* [WHAT YOU NEED TO DO]
Starting with the line that contains "Given: Open the Developer Reports category" and ending with the line that contains "Action: [x=62, y=20]", both included, render those lines of the data below as a numbered list, leaving out any blank lines.
====================
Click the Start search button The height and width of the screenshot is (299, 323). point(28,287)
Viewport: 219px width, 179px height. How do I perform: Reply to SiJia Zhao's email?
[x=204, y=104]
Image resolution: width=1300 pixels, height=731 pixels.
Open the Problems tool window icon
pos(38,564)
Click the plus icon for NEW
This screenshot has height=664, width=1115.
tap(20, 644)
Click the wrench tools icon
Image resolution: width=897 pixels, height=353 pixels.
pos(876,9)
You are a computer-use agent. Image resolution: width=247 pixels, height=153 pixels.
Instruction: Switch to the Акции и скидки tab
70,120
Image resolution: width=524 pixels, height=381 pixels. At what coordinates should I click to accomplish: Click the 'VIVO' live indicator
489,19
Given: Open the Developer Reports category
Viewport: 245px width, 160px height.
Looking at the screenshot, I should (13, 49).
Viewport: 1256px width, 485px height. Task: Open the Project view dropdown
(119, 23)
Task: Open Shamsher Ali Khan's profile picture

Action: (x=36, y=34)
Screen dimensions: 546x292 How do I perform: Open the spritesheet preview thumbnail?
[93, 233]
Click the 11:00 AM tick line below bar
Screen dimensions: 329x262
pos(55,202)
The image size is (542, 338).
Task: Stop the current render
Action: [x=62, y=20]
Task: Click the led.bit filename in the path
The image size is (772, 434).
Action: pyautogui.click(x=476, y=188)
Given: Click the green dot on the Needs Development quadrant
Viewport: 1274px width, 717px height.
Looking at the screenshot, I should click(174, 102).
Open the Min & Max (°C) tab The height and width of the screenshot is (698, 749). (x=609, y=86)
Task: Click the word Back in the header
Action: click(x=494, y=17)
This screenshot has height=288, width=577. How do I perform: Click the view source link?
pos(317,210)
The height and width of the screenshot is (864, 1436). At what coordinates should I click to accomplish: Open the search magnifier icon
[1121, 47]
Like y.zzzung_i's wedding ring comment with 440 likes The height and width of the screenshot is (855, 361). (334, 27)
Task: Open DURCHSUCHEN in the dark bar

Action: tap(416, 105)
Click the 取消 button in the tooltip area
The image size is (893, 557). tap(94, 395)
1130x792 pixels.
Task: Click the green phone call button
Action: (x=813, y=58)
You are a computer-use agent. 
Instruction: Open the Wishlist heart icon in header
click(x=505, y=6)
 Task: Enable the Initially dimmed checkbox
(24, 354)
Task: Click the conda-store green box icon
====================
* [OUTPUT FOR THIS EXERCISE]
1. Given: Open the Developer Reports category
2. Viewport: 245px width, 160px height.
3. Looking at the screenshot, I should (13, 49).
4. Viewport: 1256px width, 485px height. Task: Open the Project view dropdown
5. (119, 23)
6. Task: Open Shamsher Ali Khan's profile picture
7. Action: (x=36, y=34)
8. Screen dimensions: 546x292 How do I perform: Open the spritesheet preview thumbnail?
9. [93, 233]
10. Click the 11:00 AM tick line below bar
11. Screen dimensions: 329x262
12. pos(55,202)
13. The image size is (542, 338).
14. Task: Stop the current render
15. Action: [x=62, y=20]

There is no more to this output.